Task goal ▸ Repeat the entries below exactly. Begin with the first line and end with the line that contains "Task: Open the gear".

Provided records ▸
* * * * * * *
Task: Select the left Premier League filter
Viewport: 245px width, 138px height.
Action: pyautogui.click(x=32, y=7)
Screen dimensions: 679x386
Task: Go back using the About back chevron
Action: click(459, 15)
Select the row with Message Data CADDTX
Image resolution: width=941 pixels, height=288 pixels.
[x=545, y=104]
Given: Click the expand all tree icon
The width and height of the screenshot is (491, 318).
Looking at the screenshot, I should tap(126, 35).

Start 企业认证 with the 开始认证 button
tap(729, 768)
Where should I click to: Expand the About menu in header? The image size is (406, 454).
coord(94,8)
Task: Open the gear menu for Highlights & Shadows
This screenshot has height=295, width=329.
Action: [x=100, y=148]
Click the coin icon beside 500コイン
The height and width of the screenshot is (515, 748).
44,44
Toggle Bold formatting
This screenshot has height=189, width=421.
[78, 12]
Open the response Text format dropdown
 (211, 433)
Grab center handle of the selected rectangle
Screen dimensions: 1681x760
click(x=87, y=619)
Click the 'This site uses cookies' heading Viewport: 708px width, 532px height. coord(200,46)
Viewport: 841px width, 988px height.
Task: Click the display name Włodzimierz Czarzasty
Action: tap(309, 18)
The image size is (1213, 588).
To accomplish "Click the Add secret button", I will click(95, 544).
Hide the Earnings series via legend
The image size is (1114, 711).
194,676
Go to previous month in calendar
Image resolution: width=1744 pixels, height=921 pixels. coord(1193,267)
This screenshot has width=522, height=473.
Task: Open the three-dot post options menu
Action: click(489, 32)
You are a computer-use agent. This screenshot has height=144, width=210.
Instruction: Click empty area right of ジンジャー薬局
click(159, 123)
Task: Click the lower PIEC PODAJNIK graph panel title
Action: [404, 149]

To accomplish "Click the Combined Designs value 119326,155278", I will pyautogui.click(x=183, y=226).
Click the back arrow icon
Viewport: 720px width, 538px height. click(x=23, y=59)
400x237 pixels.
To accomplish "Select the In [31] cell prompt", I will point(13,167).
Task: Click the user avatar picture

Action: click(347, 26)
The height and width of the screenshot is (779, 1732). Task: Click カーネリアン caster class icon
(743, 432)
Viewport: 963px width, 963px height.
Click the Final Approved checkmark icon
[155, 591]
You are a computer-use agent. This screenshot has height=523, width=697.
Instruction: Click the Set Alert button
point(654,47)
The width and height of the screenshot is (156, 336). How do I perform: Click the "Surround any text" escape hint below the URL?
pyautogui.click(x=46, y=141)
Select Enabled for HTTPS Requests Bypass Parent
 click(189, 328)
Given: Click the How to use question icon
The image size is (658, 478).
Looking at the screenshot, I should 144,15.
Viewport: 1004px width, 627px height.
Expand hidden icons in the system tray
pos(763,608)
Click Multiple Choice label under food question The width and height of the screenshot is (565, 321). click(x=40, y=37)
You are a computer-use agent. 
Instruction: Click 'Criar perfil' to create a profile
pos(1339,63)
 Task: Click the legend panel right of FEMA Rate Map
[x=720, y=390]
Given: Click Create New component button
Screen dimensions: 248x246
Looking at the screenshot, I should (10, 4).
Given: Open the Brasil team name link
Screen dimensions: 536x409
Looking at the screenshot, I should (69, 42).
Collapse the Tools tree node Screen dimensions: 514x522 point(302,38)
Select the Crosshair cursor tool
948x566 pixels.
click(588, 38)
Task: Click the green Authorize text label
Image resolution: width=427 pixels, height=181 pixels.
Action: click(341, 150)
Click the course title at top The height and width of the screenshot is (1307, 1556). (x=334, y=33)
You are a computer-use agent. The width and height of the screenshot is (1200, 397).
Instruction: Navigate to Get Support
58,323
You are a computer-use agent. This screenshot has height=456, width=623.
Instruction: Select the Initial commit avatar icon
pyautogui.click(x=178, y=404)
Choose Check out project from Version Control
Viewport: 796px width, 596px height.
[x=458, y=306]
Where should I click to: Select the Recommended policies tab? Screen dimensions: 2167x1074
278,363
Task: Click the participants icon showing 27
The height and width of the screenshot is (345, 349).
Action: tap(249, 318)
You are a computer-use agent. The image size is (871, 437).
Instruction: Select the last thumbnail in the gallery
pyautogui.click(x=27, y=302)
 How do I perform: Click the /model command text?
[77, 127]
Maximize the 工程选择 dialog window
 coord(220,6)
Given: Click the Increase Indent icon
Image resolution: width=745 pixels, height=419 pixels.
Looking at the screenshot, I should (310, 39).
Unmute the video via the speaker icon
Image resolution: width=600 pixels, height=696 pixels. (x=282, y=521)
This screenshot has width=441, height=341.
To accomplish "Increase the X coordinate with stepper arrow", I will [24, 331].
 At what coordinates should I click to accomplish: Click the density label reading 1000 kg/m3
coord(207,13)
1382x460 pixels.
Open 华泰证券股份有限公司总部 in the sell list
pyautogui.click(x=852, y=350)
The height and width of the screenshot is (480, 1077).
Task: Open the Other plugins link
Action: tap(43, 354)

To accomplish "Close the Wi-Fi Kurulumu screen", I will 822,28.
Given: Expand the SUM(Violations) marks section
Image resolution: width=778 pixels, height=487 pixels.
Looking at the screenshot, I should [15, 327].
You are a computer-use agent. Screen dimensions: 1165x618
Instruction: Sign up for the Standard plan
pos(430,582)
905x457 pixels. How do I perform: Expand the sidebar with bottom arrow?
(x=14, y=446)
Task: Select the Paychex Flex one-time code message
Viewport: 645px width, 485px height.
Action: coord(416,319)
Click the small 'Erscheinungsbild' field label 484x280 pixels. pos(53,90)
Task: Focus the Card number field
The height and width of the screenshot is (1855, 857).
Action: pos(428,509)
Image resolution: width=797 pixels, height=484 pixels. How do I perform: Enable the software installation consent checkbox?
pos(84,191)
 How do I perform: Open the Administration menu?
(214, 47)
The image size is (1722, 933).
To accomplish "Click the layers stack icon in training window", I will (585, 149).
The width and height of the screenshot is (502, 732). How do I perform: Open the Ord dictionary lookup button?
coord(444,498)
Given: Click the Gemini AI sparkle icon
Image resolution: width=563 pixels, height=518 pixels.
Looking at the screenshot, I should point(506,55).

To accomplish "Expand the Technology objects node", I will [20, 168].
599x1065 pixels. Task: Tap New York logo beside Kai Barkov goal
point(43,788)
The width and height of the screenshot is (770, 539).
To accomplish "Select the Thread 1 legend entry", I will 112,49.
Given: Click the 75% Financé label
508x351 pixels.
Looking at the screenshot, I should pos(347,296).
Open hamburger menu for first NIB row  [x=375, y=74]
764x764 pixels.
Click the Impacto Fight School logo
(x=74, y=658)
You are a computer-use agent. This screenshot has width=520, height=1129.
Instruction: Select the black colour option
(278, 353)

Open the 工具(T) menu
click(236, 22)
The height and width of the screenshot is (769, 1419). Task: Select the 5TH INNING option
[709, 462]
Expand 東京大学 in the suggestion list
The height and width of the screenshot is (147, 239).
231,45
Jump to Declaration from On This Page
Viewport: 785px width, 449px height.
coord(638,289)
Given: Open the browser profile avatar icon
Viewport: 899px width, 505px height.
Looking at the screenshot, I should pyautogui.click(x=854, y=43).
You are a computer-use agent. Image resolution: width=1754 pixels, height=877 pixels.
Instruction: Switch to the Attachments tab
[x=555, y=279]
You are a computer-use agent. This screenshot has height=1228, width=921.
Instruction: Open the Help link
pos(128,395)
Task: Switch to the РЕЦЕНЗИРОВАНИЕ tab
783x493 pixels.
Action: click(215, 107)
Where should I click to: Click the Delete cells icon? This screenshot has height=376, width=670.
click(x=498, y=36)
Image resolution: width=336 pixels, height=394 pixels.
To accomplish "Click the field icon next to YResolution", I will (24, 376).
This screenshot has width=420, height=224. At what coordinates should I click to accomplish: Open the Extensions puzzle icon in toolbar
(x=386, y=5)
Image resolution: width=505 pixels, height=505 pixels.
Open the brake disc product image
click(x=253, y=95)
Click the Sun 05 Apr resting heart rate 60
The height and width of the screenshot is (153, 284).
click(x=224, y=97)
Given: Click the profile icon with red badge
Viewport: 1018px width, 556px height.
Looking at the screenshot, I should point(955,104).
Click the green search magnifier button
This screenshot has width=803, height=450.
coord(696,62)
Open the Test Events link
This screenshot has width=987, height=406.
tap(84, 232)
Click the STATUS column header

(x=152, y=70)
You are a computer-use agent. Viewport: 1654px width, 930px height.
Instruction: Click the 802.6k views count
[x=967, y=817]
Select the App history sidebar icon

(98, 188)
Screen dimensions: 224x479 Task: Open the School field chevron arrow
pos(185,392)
* * * * * * *
Answer area ▸
Task: Select the left Premier League filter
Viewport: 245px width, 138px height.
Action: pyautogui.click(x=32, y=7)
Screen dimensions: 679x386
Task: Go back using the About back chevron
Action: click(459, 15)
Select the row with Message Data CADDTX
Image resolution: width=941 pixels, height=288 pixels.
[x=545, y=104]
Given: Click the expand all tree icon
The width and height of the screenshot is (491, 318).
Looking at the screenshot, I should tap(126, 35).

Start 企业认证 with the 开始认证 button
tap(729, 768)
Where should I click to: Expand the About menu in header? The image size is (406, 454).
coord(94,8)
Task: Open the gear menu for Highlights & Shadows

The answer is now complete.